PASSAGE FOR REVIEW Block Start

The Substantiality of the Evidence

Appellant contends that there is insubstantial evidence to sustain his conviction.

We disagree. The offense of which appellant was convicted consists of two elements: (a) a sale of marijuana and (b) knowledge of the character of the substance sold. (See People v. Innes, 16 Cal.App.3d 175, 178 [93 Cal.Rptr. 829].) Such knowledge may be proved by circumstantial evidence. (People v. Sloss, 34 Cal.App.3d 74, 86 [109 Cal.Rptr. 583].)

In this connection we must bear in mind that we are required to view the record in the light most favorable to the -People, as the party which prevailed below, and to draw all reasonable inferences from the evidence presented to the trial court in support of its judgment. (People v. Vann, 12 Cal.3d 220, 225 [115 Cal.Rptr. 352, 524 P.2d 824].)

The record, so viewed, obviously contains substantial evidence to sustain appellant’s conviction. From appellant’s knowledge of the large amount of money involved in the transaction and from the clandestine arrangements he made, the trial court clearly was entitled to infer that appellant was not an innocent dupe being used by Clements and that appellant knew full well that more than a sleeping bag and two trash bags were being sold to Moran.

PASSAGE FOR REVIEW Block End
RECORDED INFORMATION Block Start

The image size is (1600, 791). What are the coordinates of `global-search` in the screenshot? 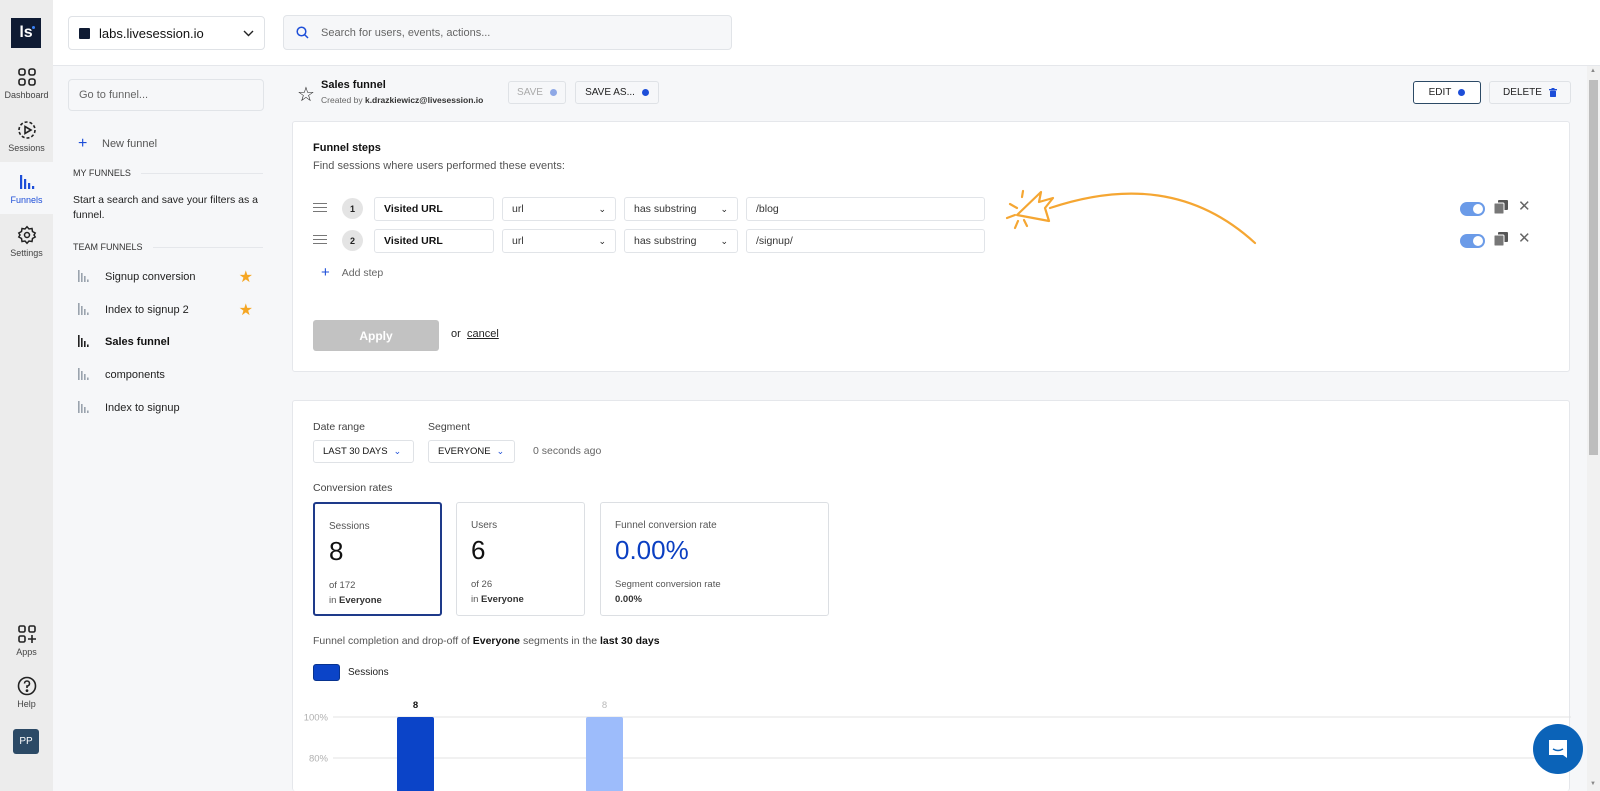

RECORDED INFORMATION Block End

_REQUIREMENT A_. Can you copy the opinion on the substantiality of the evidence word for word, starting at the words "The record, so" and stopping after "sold to Moran."?
_REQUIREMENT B_. Can you pick up the opinion on the substantiality of the evidence after its last sentence and carry it forward?

_RESPONSE AREA A_.
The record, so viewed, obviously contains substantial evidence to sustain appellant’s conviction. From appellant’s knowledge of the large amount of money involved in the transaction and from the clandestine arrangements he made, the trial court clearly was entitled to infer that appellant was not an innocent dupe being used by Clements and that appellant knew full well that more than a sleeping bag and two trash bags were being sold to Moran.

_RESPONSE AREA B_.
Entrapment

Appellant next contends that his conviction should be reversed because police entrapment led to the commission of the crime. Specifi *907 cally, he contends that the testimony of a defense witness, Robert La Caria, indicates that Officer Moran arguably entrapped codefendant Clements into arranging the sale of marijuana. Appellant further contends that he should be entitled to assert the defense, as well as Clements, by analogy to the “fruits of the poisonous tree” doctrine in search and seizure cases. (See Wong Sun v. United States (1963) 371 U.S. 471 [9 L.Ed.2d 441, 83 S.Ct. 407].)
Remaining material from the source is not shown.